Hypothyroidism Revisited

Almost one year ago, I had the unique opportunity to work with a patient who received a diagnosis of primary hypothyroidism. As I described in an earlier article (see the July 2001 issue of Acupuncture Today), this case was successfully treated through minimal intervention with only one acupuncture treatment. The patient's thyroid stimulating hormone levels (TSH) more than halved from 9.02 to 3.98 microunits per millileter, falling within normal limits (0.40-5.50) after three treatments. My analysis in regard to its significant reduction was a combination of factors: early detection of the problem; correct Chinese differentiation and treatment of the disorder; a high level of patient compliance; and the effectiveness of the medicine. As of the patient's last evaluation last year, she has continued to maintain normal thyroid hormone levels and is in excellent health.

Upon reading that article, another patient sought me out who had a similar diagnosis. She was a 61-year old female diagnosed with hypothyroidism one month prior to consulting me. Her TSH level had recently risen from 4.50 to 6.37. Apart from high cholesterol, for which she was taking medication that worked, relatively speaking, she was very healthy.

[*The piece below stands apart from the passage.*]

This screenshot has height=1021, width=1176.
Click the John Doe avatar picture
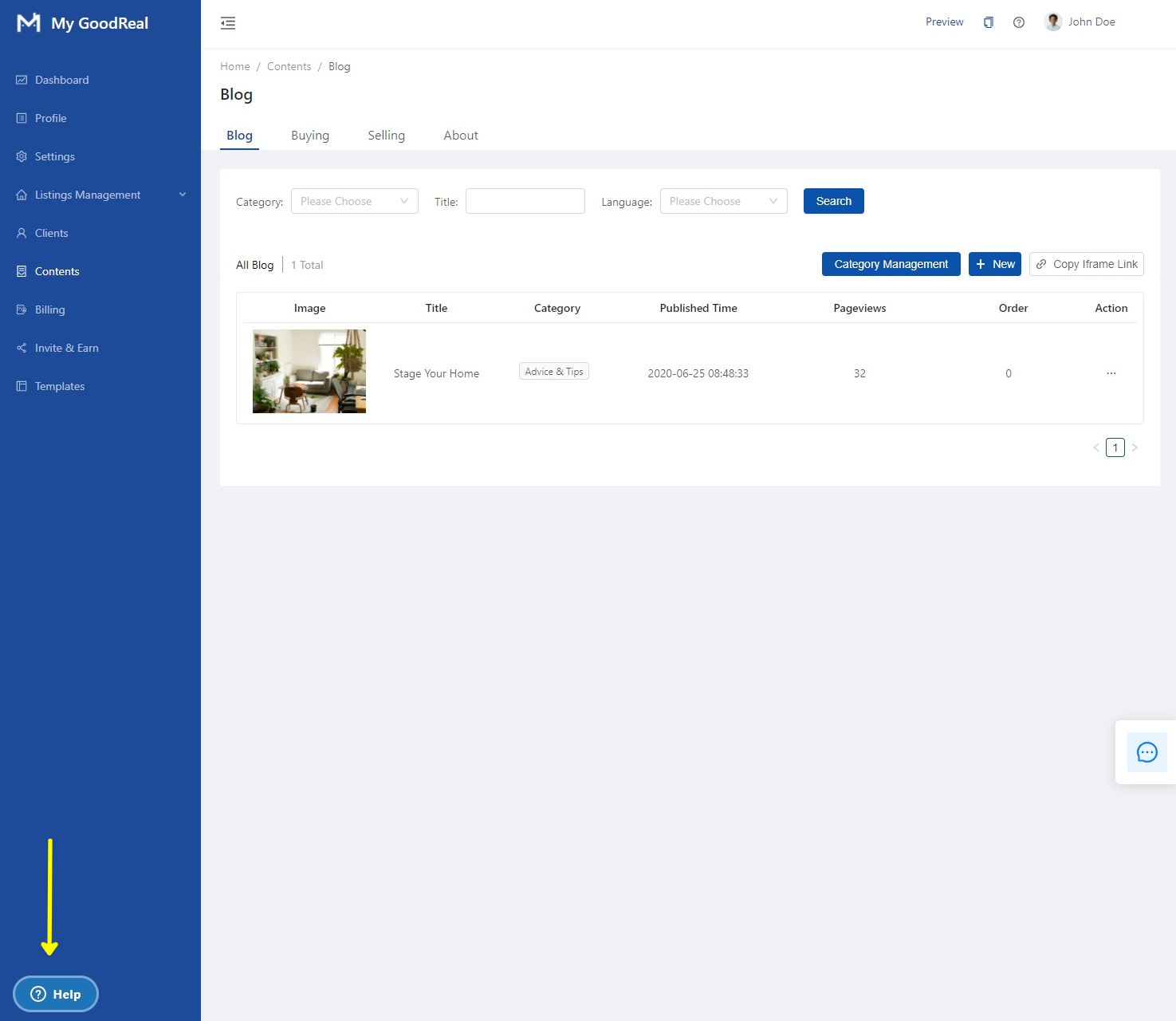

Her overall Chinese presentation pointed to spleen and kidney qi and yang deficiency with concomitant liver qi stagnation due to blood deficiency as evidenced through longstanding cold hands and feet; sensitivity to exogenous cold; gas; thinking too much ("overthinking"); minor seasonal allergies; and a feeling of incompleteness with bowel movements. Her tongue was slightly pale, with paler sides and cracks. Her pulse was superficial, wiry and weak in the lung and heart positions.

A physical examination by way of palpation revealed bilateral tenderness at ST 9 (renying), diagnostic of thyroid conditions, and Japanese KI 3 (taixi), referred to in Japanese acupuncture as the thyroid confirmation and treatment point. As the yuan source point, KI 3 balances the kidney yin and yang, comprising the kidney qi, which was deficient. This could be construed, among other things in Western parlance, as hypothyroidism.

The first treatment was administered and consisted of needling yintang, the pituitary gland reflex, to adjust the secretion of thyroid stimulating hormone; ST 25 (tiantu) bilaterally, to balance the qi and blood; and KI 3 (taixi), to tonify the kidney qi. All insertions were performed with a #1 gauge, one-inch Seirin needle. Yintang was inserted 0.5 cun transversely downward; tiantu perpendicularly 0.8 inches; and Japanese KI 3 (which is identical to Chinese KI 5) transversely and posteriorly toward the heel 0.3 inches. All points were tonified with a slight clockwise turn of the needle. Needles were retained for about 15 minutes.

The patient's abdomen in the dantian area was puffy and vacant, indicating kidney qi deficiency. Palpation for a pulse at CV 6 (qihai), where the qi of the two kidneys communicate with each other, was imperceptible, further supporting the deficiency of kidney qi. (If interested in these concepts, see The Art of Palpatory Diagnosis for more information on abdominal diagnosis and Japanese point location, energetics and treatment.) A prescription of ginseng and astragalus (also known as bu zhong yi qi tang, or "support the central qi") was prescribed for a period of one month with a dosage of two pills twice daily: one dose in the morning and one in the afternoon. The general purpose of the formula was to tonify the qi of the spleen and kidney, and to raise the yang.

After one month, the patient reported a feeling of well-being and decreased gas. Her blood work revealed a decrease in TSH levels from 6.37 to 5.10, now within the normal range. Her doctor recommended a six month blood work follow-up; I concurred with the doctor. I likewise advised that the patient receive a minimum of one acupuncture treatment per month to maintain and/or further decrease the TSH level. During those times, further herbal evaluation and prescribing could be made based upon presenting signs and symptoms.

In summary, I am encouraged by the responsiveness of this disorder to Oriental medical intervention. As in the first case, I surmise that its efficacy is primarily related to early detection and appropriate differentiation and treatment. I urge patients who receive such a diagnosis to seek qualified Oriental medical care and comply with practitioner recommendations to prevent a life-long dependence on synthroid and the possible devastating sequelae of hypothyroidism.